**The request**
Please count how many lines in the items below contain the string "label", and reply with the number alone.

Element and text position data:

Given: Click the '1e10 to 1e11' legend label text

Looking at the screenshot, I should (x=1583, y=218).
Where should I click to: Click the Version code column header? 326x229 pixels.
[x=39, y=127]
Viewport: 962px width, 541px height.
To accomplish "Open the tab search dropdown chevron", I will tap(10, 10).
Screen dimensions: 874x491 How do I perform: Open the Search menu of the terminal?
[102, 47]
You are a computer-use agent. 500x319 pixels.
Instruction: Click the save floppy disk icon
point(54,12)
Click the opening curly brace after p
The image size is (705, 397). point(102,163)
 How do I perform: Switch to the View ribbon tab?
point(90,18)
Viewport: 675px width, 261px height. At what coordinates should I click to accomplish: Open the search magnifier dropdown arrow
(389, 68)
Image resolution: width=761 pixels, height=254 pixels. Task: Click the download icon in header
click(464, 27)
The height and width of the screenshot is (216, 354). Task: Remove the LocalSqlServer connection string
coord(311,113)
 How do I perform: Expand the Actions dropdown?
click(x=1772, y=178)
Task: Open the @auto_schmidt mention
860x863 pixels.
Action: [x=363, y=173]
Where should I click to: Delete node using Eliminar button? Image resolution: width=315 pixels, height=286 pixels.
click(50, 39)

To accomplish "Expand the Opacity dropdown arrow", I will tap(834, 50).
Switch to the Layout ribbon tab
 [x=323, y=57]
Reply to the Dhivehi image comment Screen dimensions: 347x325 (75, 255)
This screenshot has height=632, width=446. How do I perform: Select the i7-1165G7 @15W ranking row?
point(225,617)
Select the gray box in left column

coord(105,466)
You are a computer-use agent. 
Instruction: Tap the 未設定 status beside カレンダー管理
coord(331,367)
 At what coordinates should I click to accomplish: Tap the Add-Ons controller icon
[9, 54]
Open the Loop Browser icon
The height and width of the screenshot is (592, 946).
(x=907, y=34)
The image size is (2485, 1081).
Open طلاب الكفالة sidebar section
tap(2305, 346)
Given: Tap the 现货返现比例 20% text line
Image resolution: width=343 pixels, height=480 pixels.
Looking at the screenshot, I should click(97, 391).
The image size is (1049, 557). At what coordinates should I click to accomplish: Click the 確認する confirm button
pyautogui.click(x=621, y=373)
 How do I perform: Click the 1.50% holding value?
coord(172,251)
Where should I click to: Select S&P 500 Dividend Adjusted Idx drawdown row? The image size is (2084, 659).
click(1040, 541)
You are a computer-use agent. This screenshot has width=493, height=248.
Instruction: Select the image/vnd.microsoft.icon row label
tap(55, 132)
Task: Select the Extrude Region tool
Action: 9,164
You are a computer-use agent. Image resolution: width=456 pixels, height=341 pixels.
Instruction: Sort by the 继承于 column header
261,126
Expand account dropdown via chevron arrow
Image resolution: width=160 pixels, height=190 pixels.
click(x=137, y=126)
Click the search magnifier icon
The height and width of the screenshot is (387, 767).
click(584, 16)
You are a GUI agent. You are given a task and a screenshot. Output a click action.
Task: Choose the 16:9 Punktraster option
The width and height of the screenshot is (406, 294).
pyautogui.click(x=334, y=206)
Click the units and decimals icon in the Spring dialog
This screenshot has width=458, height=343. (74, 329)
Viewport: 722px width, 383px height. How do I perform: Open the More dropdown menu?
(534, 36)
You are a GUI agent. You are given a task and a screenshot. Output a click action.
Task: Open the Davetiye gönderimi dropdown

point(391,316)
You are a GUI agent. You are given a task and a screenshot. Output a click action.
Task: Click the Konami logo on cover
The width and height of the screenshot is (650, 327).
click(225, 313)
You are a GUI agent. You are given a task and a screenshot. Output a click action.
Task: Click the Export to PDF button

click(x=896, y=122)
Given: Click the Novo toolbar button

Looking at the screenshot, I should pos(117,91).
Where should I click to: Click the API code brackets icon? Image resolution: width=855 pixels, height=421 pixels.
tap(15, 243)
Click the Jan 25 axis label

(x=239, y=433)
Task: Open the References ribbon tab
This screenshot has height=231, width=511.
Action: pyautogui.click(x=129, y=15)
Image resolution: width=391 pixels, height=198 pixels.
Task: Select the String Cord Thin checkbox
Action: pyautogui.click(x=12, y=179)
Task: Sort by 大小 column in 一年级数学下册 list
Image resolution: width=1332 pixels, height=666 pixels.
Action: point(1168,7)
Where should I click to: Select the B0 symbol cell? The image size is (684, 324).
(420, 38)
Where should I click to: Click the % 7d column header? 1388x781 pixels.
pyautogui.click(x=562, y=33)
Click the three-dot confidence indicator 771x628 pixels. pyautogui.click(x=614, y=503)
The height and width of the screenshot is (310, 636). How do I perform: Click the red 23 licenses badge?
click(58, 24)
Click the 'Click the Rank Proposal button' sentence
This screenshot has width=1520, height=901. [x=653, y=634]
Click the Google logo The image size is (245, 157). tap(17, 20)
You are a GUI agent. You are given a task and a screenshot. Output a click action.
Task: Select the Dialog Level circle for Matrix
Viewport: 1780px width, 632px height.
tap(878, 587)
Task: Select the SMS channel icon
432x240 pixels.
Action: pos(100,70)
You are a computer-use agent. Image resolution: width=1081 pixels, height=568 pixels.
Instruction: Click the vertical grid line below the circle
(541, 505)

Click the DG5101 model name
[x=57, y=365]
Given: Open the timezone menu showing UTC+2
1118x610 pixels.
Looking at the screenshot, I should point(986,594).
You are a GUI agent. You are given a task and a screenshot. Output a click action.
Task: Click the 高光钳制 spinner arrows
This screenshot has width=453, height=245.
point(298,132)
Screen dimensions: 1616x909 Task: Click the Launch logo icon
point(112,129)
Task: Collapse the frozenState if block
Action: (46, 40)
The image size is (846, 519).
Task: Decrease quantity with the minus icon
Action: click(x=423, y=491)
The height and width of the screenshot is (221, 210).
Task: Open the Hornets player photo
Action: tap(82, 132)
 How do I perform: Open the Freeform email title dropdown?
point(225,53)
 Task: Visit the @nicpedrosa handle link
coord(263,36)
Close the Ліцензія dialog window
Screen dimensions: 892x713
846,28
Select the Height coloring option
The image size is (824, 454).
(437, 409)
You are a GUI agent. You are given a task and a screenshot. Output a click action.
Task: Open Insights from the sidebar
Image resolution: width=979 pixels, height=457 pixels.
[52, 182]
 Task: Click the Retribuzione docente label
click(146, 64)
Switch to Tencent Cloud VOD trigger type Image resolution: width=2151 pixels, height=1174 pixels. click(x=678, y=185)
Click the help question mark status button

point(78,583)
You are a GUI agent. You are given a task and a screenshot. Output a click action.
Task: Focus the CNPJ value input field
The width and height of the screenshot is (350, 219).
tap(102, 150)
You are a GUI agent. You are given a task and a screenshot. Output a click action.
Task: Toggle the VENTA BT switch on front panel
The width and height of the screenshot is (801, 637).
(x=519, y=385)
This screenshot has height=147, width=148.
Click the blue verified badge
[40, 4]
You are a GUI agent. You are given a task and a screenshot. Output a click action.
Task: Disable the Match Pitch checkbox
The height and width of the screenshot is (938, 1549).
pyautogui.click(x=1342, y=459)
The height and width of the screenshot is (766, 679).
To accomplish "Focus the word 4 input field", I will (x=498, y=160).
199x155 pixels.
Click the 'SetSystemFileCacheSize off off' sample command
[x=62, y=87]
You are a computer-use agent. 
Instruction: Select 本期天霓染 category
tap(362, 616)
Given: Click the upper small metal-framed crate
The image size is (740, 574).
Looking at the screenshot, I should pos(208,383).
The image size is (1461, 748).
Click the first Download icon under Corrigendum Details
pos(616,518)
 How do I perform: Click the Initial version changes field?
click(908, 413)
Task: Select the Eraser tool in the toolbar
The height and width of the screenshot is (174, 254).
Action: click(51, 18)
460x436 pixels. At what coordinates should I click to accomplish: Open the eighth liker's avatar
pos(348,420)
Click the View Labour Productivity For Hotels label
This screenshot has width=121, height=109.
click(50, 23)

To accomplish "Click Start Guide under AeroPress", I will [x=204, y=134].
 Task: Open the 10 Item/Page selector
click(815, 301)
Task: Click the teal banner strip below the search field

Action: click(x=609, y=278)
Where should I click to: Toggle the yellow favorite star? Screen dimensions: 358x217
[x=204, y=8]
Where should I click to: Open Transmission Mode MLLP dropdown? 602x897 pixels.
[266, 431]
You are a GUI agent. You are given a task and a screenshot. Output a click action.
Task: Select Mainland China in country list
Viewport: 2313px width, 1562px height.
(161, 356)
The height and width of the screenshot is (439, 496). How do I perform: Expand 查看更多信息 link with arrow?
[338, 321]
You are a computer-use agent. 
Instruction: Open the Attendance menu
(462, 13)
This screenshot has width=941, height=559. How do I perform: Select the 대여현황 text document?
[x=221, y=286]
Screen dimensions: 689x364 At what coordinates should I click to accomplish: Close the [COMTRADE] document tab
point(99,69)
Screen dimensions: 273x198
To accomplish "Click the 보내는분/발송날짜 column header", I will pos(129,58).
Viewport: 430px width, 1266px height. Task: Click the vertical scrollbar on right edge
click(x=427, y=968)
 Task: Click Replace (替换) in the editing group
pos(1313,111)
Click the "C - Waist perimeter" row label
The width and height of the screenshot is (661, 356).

**Final result**
6